Digital Analytics

BigQuery | CXL Review

Gain insights with real-time and predictive analytics

Sandra Simonovic
Plus Marketing

--

Google BigQuery official logo

BigQuery course is a part of CXL’s Digital Analytics Minidegree Program. The instructor is Khrystyna Grynko.

The course duration is two hours, and it’s divided into six lessons. The goal of this course is to teach you to consolidate your data in one place and automate your marketing reports. It will help you develop the skillset to become a data-driven marketer.
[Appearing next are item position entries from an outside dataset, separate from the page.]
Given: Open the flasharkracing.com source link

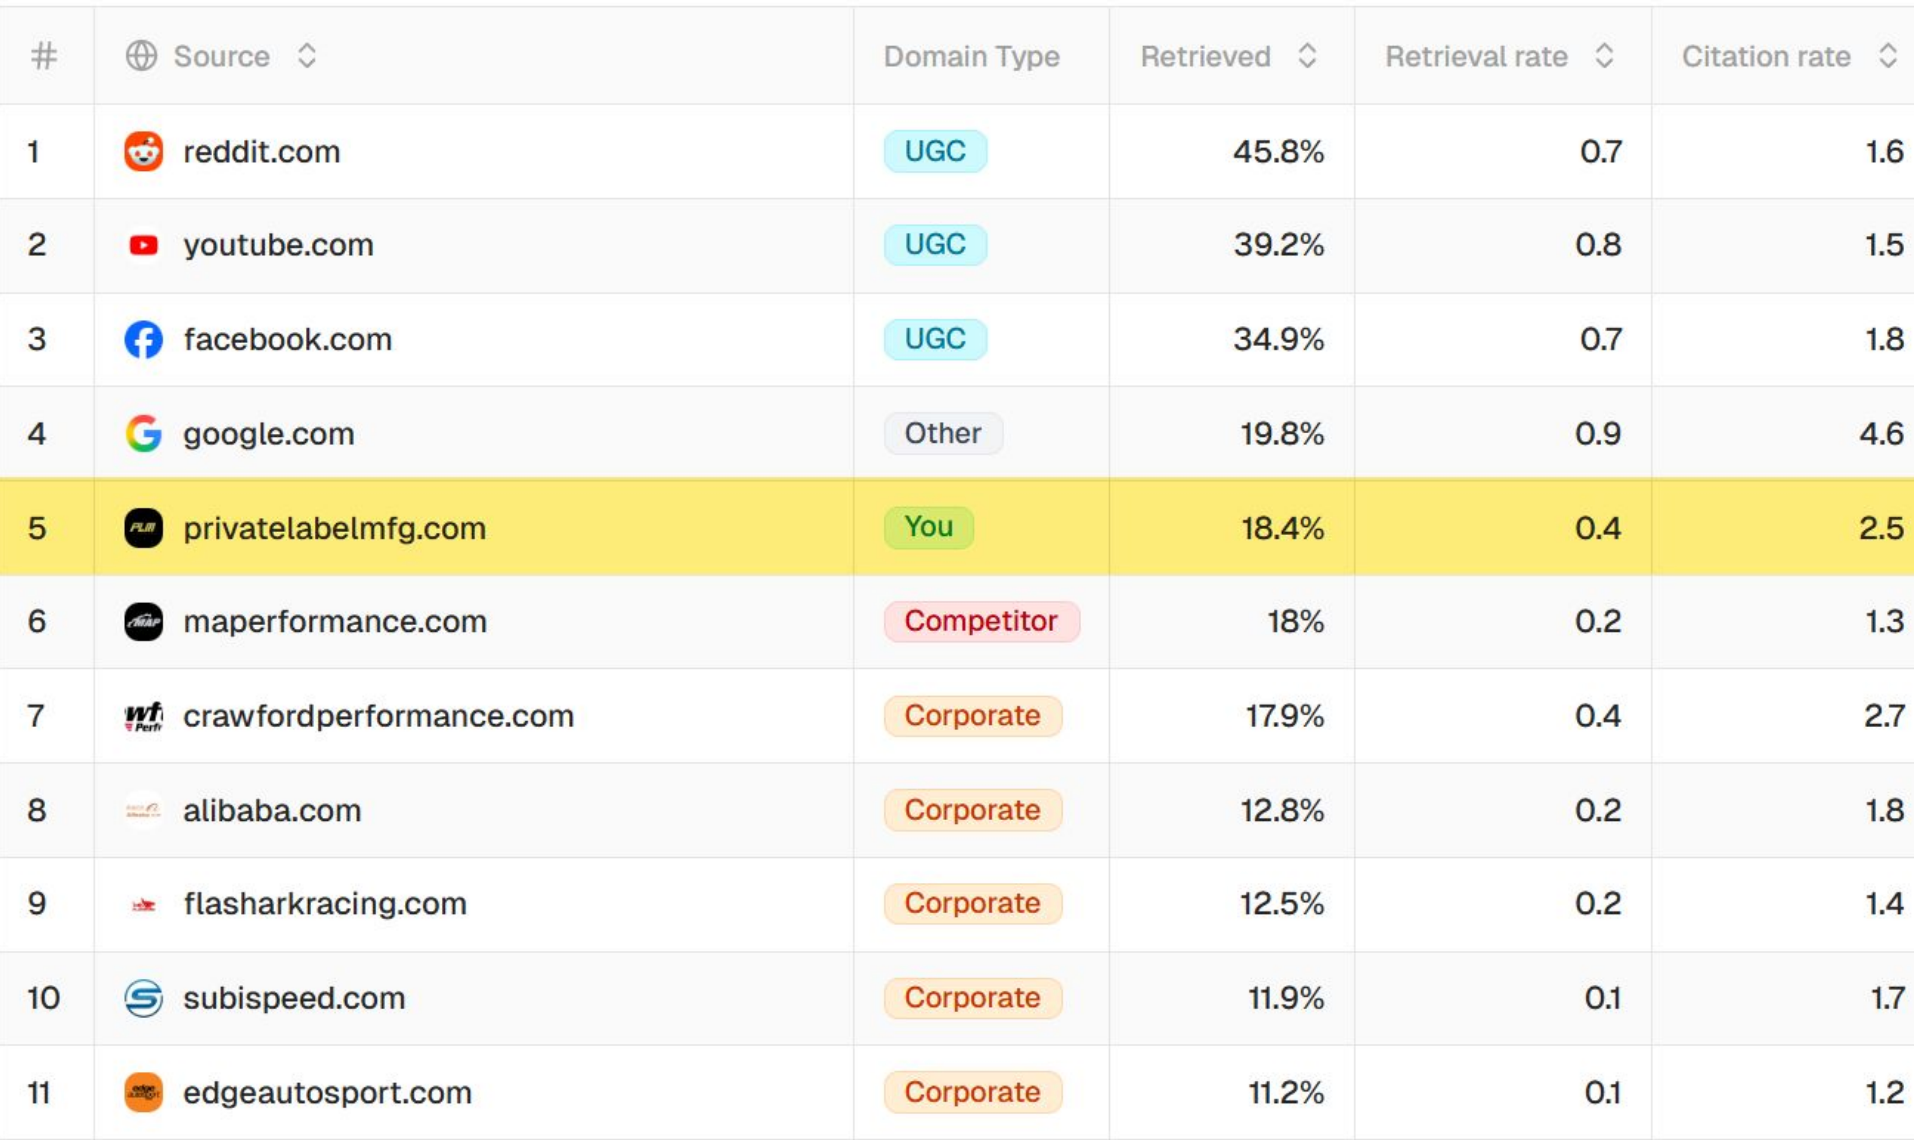Looking at the screenshot, I should 324,904.
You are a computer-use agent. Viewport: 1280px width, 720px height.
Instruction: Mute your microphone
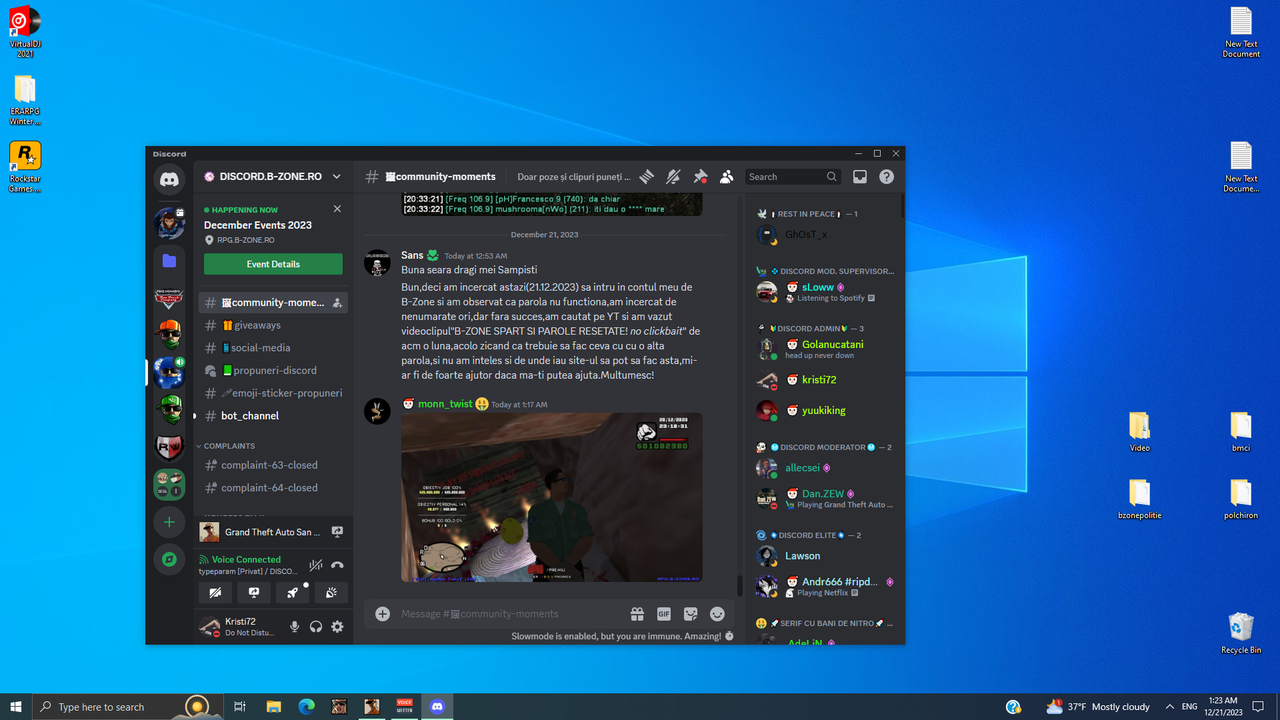294,627
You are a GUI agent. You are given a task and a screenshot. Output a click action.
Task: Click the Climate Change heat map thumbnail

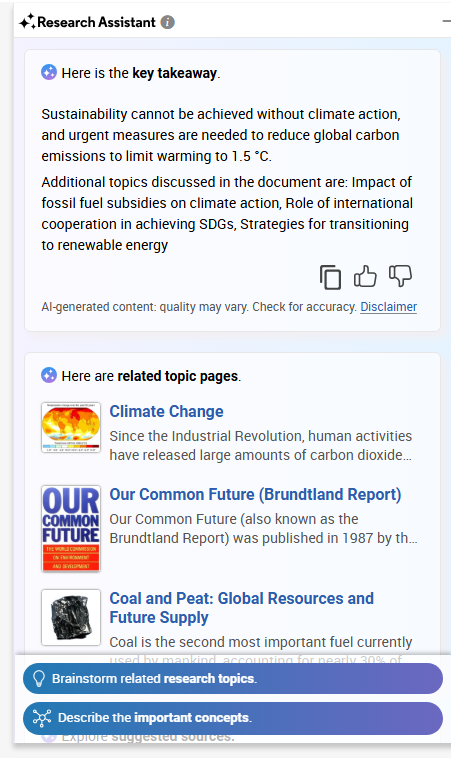click(x=71, y=427)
You will learn more about Google Cloud and its possibilities and discover the full analytics process from data collection to data visualization.

Table of content:

  • Introduction to the Google Cloud Platform
  • Introduction to the Google BigQuery
  • Get your data into BigQuery
  • Work with data in BigQuery
  • Query and analyze your Google Analytics data with BigQuery
  • Build automated reports and dashboards using your BigQuery data
  • Closing

Introduction to the Google Cloud Platform

Google Cloud consists of a set of physical assets (computers and hard disk drives) and virtual resources (virtual machines) stored in Google’s data centers worldwide.

The Cloud Console is the graphical interface you can use to create and manage BigQuery resources and run SQL queries.

Google Cloud uses a pay-as-you-go pricing model, which means you only pay for the services you use.

The list of available Google Cloud services is too long to be listed here (also, they keep extending it). For data analytics, there are:

  • BigQuery,
  • Looker,
  • Dataproc,
  • Dataflow,
  • Dataprep,
  • Cloud Data Fusion, and others.
Image source: CXL

Introduction to the Google BigQuery

The BigQuery sandbox gives you free access to the power of BigQuery within the sandbox’s limits. The BigQuery sandbox is available to any Google Cloud customer.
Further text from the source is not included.